>> START Listing
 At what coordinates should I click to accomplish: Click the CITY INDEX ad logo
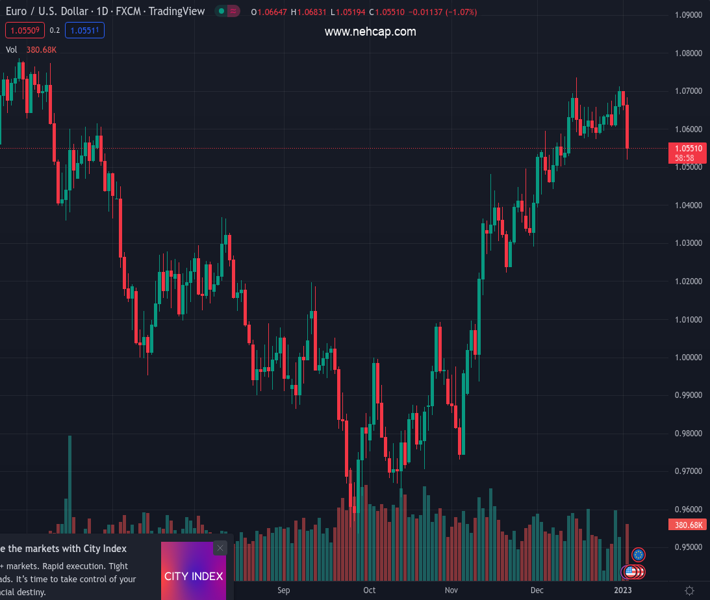coord(193,576)
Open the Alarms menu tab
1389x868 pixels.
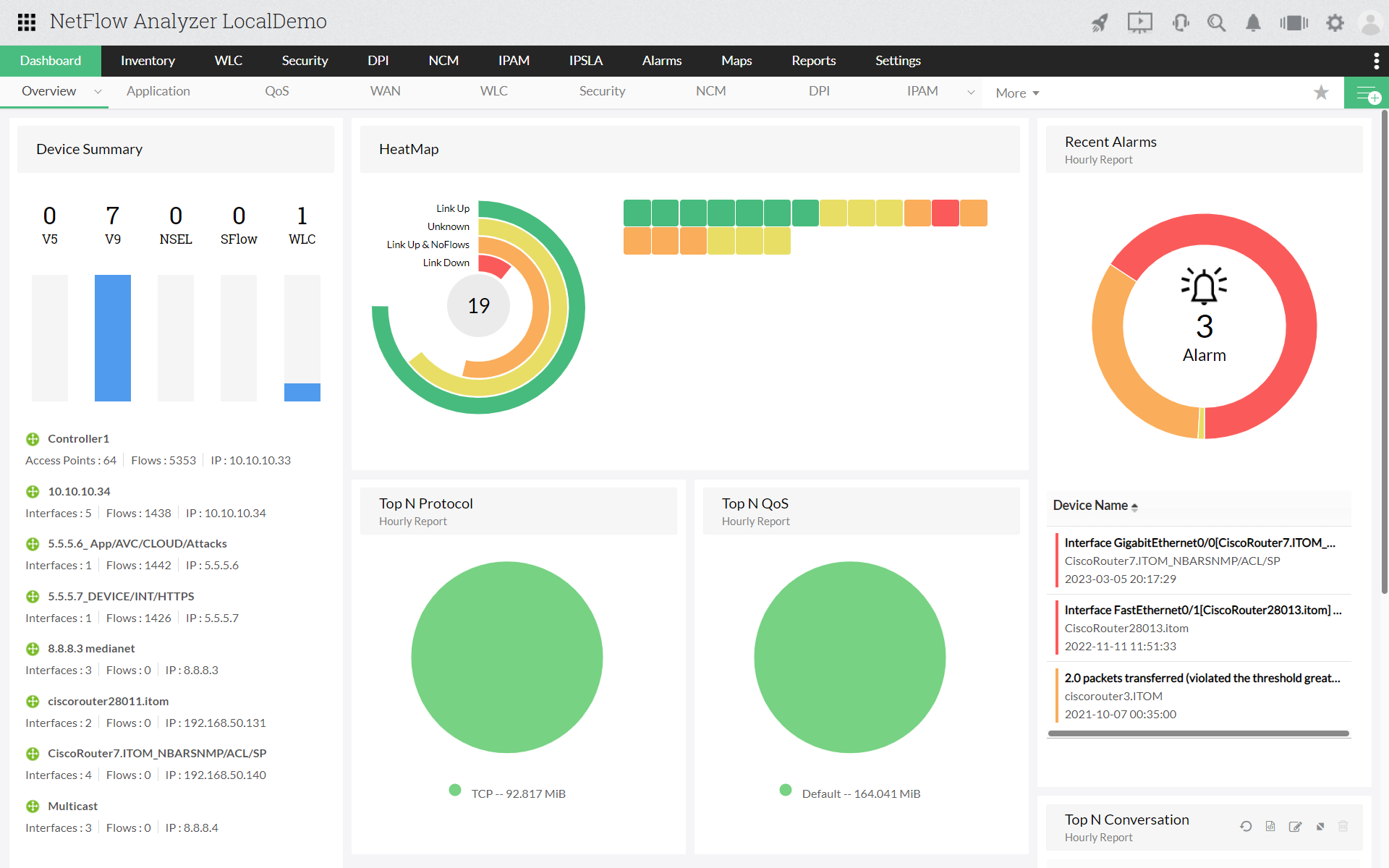click(x=661, y=61)
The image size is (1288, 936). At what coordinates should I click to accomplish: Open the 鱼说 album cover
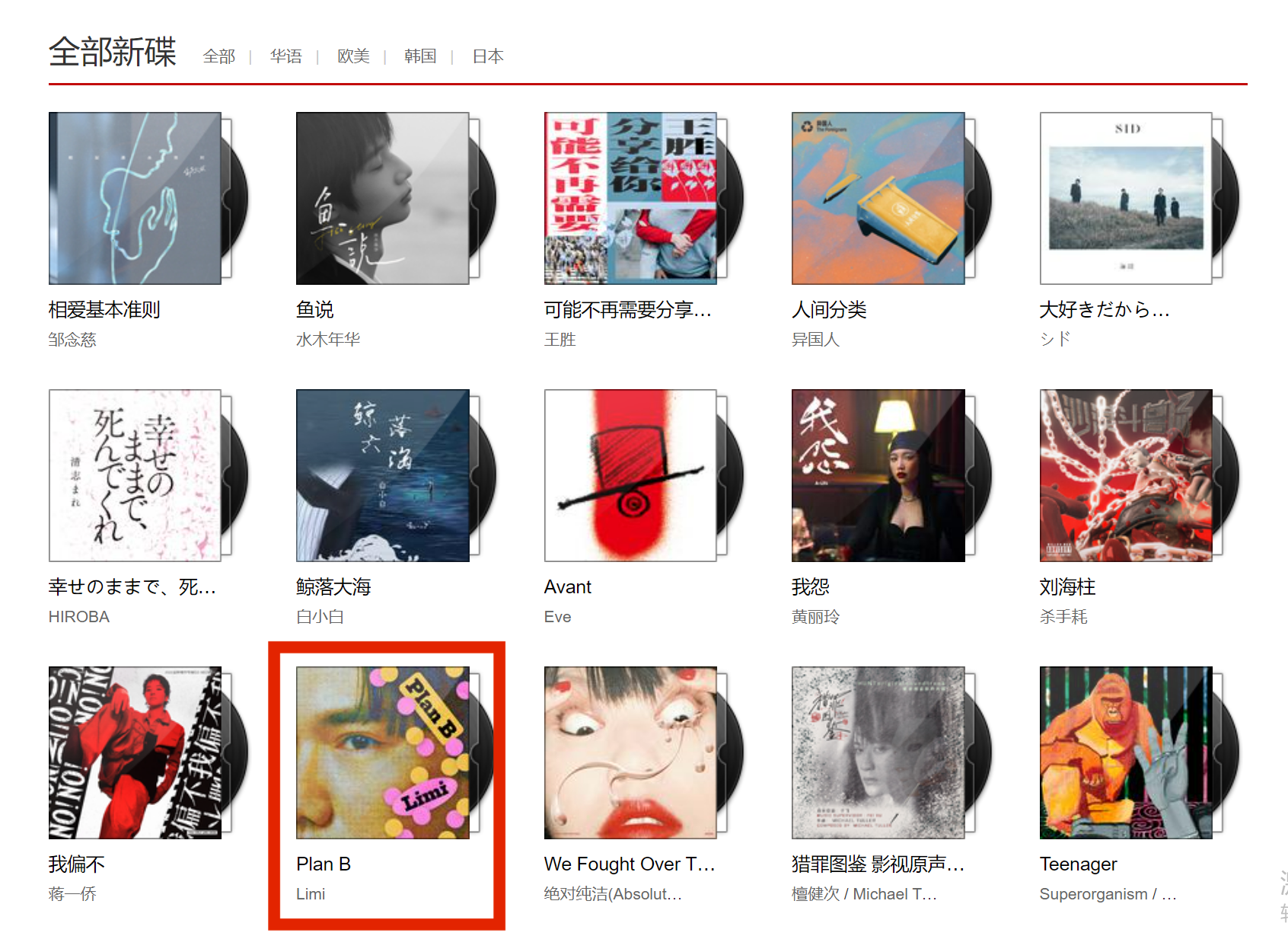tap(382, 198)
>> END Listing
§ What to work on
Copy the lines exactly, beginning with the line that contains "The image size" and continuing through the last line above. Leave the pictures out.

§ Finished answer
The image size is (1288, 936). At what coordinates should I click to accomplish: Open the 鱼说 album cover
tap(382, 198)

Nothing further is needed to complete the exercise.